These are described in more detail below.
Earned Value
The most commonly used method ([PMI96]) to measure
progress is Earned Value Analysis.
The simplest way to measure earned value is to take the sum of the original estimated effort for all completed tasks. A
"percent complete" for the project can be computed as the earned value divided by the total original estimated effort
for the project. Productivity (or Performance Index) is the earned value divided by the actual effort spend on the
complete tasks.
For example, suppose the coding effort has been divided into several tasks, many of which are now complete. The
original estimate for the completed tasks was 30 effort days. The total estimated effort for the project was 100 days,
so we can project that the project is roughly 30% complete.
Suppose the tasks were completed under budget - requiring only 25 days to complete. The Performance Index is 30 / 25 =
1.2 or 120%.
We can project that the project will complete 20% under budget, and reduce our estimates accordingly.
Considerations
-
The Performance Index must only be used to adjust estimates for similar tasks. Early completion of requirements
gathering tasks does not suggest that coding will complete more quickly. So, compute the Performance Index only for
similar kinds of tasks, and adjust estimates only for similar tasks.
-
Consider other factors. Will future tasks be performed by similarly skilled staff under similar conditions? Has the
data been contaminated by "outliers" - tasks which were severely over-estimated or under-estimated? Is time being
reported consistently (for example, overtime should be included even if not paid)?
-
Are estimates for newer tasks already accounting for the Performance Index? If so, then estimates for new tasks
will tend to be closer to the target, pushing the performance index closer to 100%. You should either consistently
re-estimate all incomplete tasks, or adopt the following practice from Extreme Programming (XP)[JEF01] - refer to the original estimates as "points", and measure new tasks in
terms of these same "points" without adjusting for actual performance . The advantage of "points" is that increases
(or decreases) in performance can be tracked ("project velocity" in XP terminology).

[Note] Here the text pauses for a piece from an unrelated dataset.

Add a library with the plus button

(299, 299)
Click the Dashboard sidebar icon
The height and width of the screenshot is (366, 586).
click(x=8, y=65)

If tasks are large (more than 5 days), or there are a lot of tasks which are partially complete, you may wish to factor
them into your analysis. Apply a subjective "percent completion", multiply this by the task's effort estimate, and
include this in the earned value. Greater consistency in results is obtained if there are clear rules for assigning the
percent complete. For example, one rule could be that a coding task is assigned no more than 80% complete until the
code has passed a code review.
Earned value is discussed further under the A Complete Metrics Set: Project Plan section
below.
Defect Trend
It is often useful to track the trend of open and closed defects. This provides a rough indication as to whether there
is a significant backlog of defect fixing work to be completed and how quickly they are being closed.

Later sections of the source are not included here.